Cómo cuidar el árbol de magnolias y disfrutar de sus hermosas flores todo el verano

Con paciencia y cuidados adecuados, las magnolias pueden convertirse en el corazón de tu jardín, ofreciendo color, aroma y un toque de sofisticación natural. La clave está en elegir la especie correcta, regar y fertilizar de manera apropiada, y mantener la poda y propagación bajo control.

Magnolia, flores.
Magnolia, flores. Foto: Unsplash.

Las magnolias se consolidaron como uno de los árboles ornamentales más apreciados en América Latina. Sus flores fragantes y hojas brillantes no solo embellecen los jardines, sino que también aportan un toque de elegancia y frescura que los jardineros y paisajistas valoran enormemente.

Con especies tanto de hoja caduca como perenne, estas plantas se adaptan a distintos climas y espacios, convirtiéndose en un verdadero punto focal de cualquier jardín. Aunque crecen lentamente, las magnolias recompensan la paciencia con floraciones abundantes y follaje exuberante.

Magnolia, flores. Foto: Unsplash.

Cuidados del árbol de magnolias en verano

Estos árboles pueden ser cuidados por novatos o jardineros expertos. Solo hay que tener en cuenta que precisan cuidados especiales durante el verano, que no son complicados ni excesivos, sino simples ayudas extra para que se mantengan sanos y vigorosos.

Hay que regar cada dos a tres días en verano, o más si hace mucho calor o es muy seco, saturando el suelo pero sin encharcar. Lo ideal es utilizar agua de lluvia o acidificada (con unas gotas de limón/vinagre por litro) en caso de que el agua del grifo sea muy calcárea, es decir, con una alta concentración de minerales sueltos.

Este árbol prefiere pleno sol o semisombra, aunque tolera bien el sol intenso, especialmente si no es abrasador. A principios del verano, puedes aplicar un abono balanceado, sobre todo si notas que el crecimiento se ha estancado. Evita escoger un fertilizante con exceso de nitrógeno.

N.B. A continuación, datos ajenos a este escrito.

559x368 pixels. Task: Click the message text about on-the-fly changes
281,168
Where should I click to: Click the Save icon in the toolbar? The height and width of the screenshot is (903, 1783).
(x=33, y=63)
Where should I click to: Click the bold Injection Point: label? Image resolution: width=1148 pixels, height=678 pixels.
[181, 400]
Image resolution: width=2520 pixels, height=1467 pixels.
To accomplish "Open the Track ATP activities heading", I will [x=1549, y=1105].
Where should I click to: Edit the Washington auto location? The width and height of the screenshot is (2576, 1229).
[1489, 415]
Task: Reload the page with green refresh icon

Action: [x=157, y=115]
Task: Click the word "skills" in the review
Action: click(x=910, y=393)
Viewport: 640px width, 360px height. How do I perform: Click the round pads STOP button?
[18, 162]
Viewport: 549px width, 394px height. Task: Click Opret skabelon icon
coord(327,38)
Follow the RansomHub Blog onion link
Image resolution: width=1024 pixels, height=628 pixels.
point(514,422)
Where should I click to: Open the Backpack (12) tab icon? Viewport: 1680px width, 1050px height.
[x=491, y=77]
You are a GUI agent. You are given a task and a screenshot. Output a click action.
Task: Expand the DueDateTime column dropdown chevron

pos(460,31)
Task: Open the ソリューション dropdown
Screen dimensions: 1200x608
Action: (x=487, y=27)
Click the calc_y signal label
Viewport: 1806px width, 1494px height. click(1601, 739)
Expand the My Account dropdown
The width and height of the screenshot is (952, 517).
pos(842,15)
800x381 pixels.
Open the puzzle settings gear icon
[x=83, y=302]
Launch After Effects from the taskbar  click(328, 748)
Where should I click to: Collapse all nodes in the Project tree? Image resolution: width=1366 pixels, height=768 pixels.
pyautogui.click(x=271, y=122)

Árbol Magnolio. Foto: Unsplash.

Árbol de magnolia: guía práctica para cuidarlo y disfrutar de sus flores

1. Elegir la especie y el momento de plantación

  • Hoja caduca: plantarla en otoño o invierno para florecer en primavera y verano.
  • Hoja perenne: plantarla a inicios de primavera para que la floración se extienda durante la temporada cálida.

2. Preparar el suelo y riego

  • Evitar compactar la tierra alrededor de las raíces y limitar el tránsito cerca del árbol.
  • Optar por suelos húmedos, bien drenados y ligeramente ácidos, aunque pueden adaptarse a suelos arenosos, limosos y arcillosos.
  • Riego recomendado: para los primeros 3-6 meses, se recomienda 2-3 veces por semana, y para los primeros dos años, una vez por semana hasta que se establezca.

3. Luz y ubicación

  • Pleno sol o sombra ligera.
  • En climas cálidos o secos, algo de sombra por la tarde protege las hojas del sol intenso.
  • Evitar zonas con viento fuerte o heladas frecuentes, especialmente para especies delicadas como Magnolia stellata.

4. Fertilización

  • Fertilizar una vez al año, a inicios de primavera, con fertilizante orgánico de liberación lenta o balanceado (14-14-14 o 10-10-10).
  • Esparcir el fertilizante hasta 25 cm del tronco, evitando el contacto directo.
  • Evitar excederte con la cantidad, ya que puede quemar las raíces o el follaje.

5. Poda

  • Retirar ramas muertas o dañadas.
  • Acortar ramas largas después de la floración, hasta la unión con otra rama.
  • Las ramas principales de magnolias grandes pueden no regenerarse si se cortan desde la base.
  • 6. Propagación
  • Cortar un brote de 15 cm por encima de un nudo.
  • Retirar las hojas inferiores, dejando algunas superiores.
  • Sumergir en solución de enraizamiento y planta en maceta con sustrato húmedo y bien drenado.
  • Cubrir con plástico y mantener la humedad hasta que se desarrollen raíces.